ET Now GBS 2026: Maharashtra Needs One Trillion Push For India’s Five Trillion Economy

Numbers don’t lie. But they do hallucinate.

If you spent any time at the ET Now Global Business Summit this week, you saw the hallucination in real-time. It was rendered in high-definition 4K on massive LED screens. The magic number is one trillion. That’s the share of the GDP Maharashtra is expected to shoulder to drag the rest of India toward its $5-trillion finish line. It’s a nice, round, heavy number. It’s also a hell of a lot of weight for one state to carry while its primary city is literally sinking into the sea a few millimeters at a time.

The vibe in the room was exactly what you’d expect from a high-level junket in 2026. Cold air conditioning, expensive espresso, and men in sharp suits talking about "synergies" as if they’ve discovered a new element. They haven't. They’ve just found a new way to repackage the same old grind.

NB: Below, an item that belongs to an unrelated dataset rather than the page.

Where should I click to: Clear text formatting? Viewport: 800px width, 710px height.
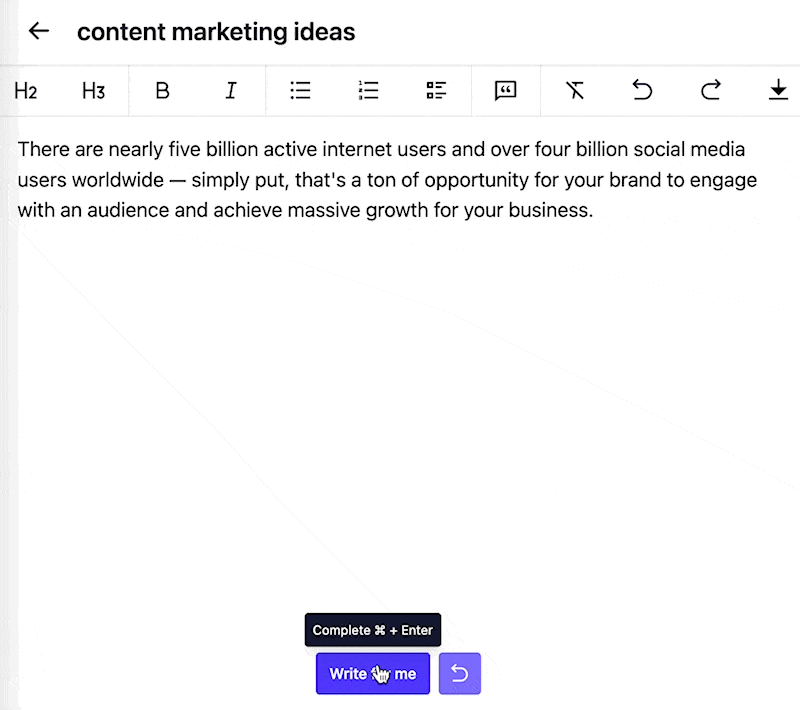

The math here is brutal. To hit that trillion-dollar mark, Maharashtra needs to grow at a clip that would make a venture capitalist blush. We’re talking double digits, sustained, without a single hiccup in the global supply chain or a single political spat at home. It’s an ambitious play. Maybe too ambitious. While the speakers on stage talked about "leapfrogging" tech cycles, the reality on the ground is more about trying to get a permit to build a data center without losing your mind to bureaucracy.

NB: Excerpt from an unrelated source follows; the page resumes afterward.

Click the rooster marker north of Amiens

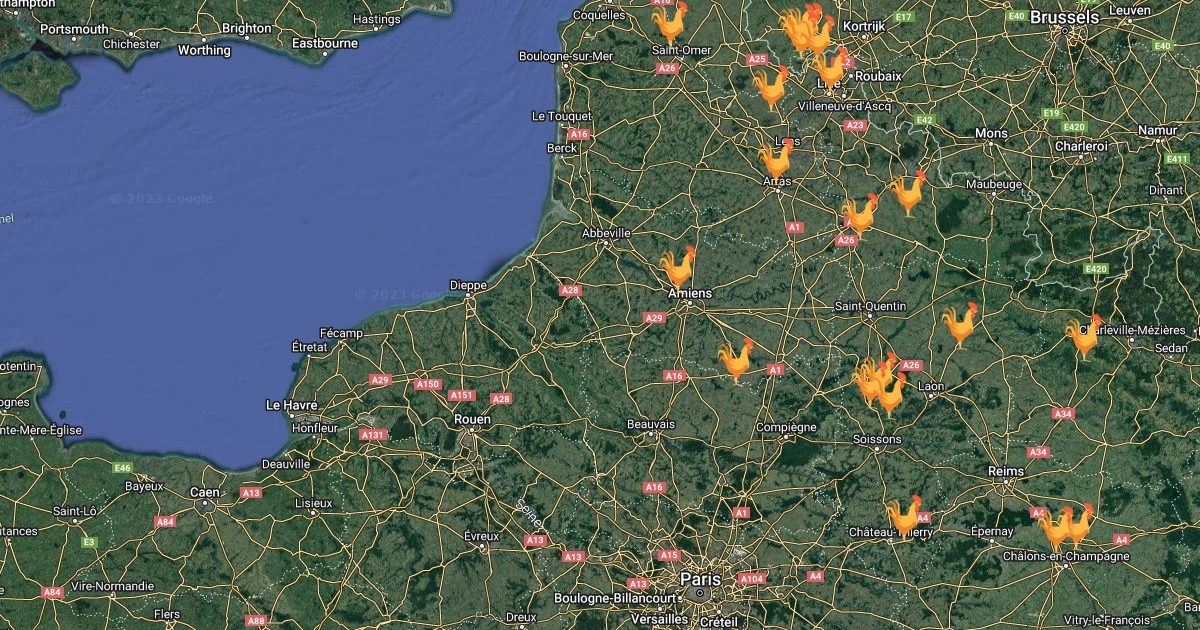(x=678, y=268)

Let’s talk about the friction. You can’t build a trillion-dollar sub-economy on vibes alone. You need land. In Mumbai, land is more expensive than moon dust. To make this work, the state is betting big on the "New City" model—expanding into the hinterlands, praying that the infrastructure reaches those spots before the capital dries up. There’s a specific $100 billion gap in infrastructure spending that nobody likes to talk about during the keynote speeches. It’s the "missing middle" of the balance sheet. Who pays for the roads that don't flood? Who pays for the power grid that doesn't buckle when every factory turns on its server racks at 9:00 AM?

The talk of the summit was, predictably, the shift from services to manufacturing. The "China Plus One" strategy is the ghost that haunts every panel. Everyone wants the factories. No one wants the labor strikes. The trade-off is simple: automation. If Maharashtra wants to be the trillion-dollar engine, it’s going to do it with fewer humans on the factory floor. That’s the quiet part they don't say out loud while they’re talking about "inclusive growth." You don't get to a trillion by being nice to the old ways of doing business. You get there by cutting the fat until you hit the bone.

Then there’s the tech. They’re calling it the "Intelligence Era" now because "AI" got too cringe in 2025. The plan is to turn Pune and Nagpur into silicon hubs that rival anything in the West. It’s a tall order when the talent is still eyeing the exit door for a visa to Dubai or Amsterdam. To keep the brains at home, you need more than just a big GDP target. You need a city that works. You need a life that doesn't involve a two-hour commute in a humidity level that mimics a sous-vide cooker.

The state government is pushing "ease of doing business" like it’s a religious mantra. They’ve cut some red tape. They’ve digitised a few more forms. But the friction remains. It’s in the hidden costs. It’s in the price of electricity, which remains some of the highest in the country for industrial users. It’s in the logistical nightmare of moving a container from a factory in the interior to the Jawaharlal Nehru Port Trust without it getting stuck in a bureaucratic vortex.

We’ve seen these summits before. We’ve seen the Memorandums of Understanding signed with gold-plated pens. Most of them end up as digital dust in a forgotten cloud server. This time, they say it’s different because the pressure from the top is immense. New Delhi needs Maharashtra to win. If Maharashtra fumbles, the $5-trillion dream doesn't just stall—it evaporates.

So, we watch the charts go up. We listen to the ministers tell us that the "momentum is undeniable." We look at the $1-trillion target and we wonder if anyone checked the plumbing. It’s easy to project a trillion dollars when you’re standing in a ballroom. It’s much harder to find it when you’re looking for it in the mud.

What happens when the spreadsheets finally meet the monsoon?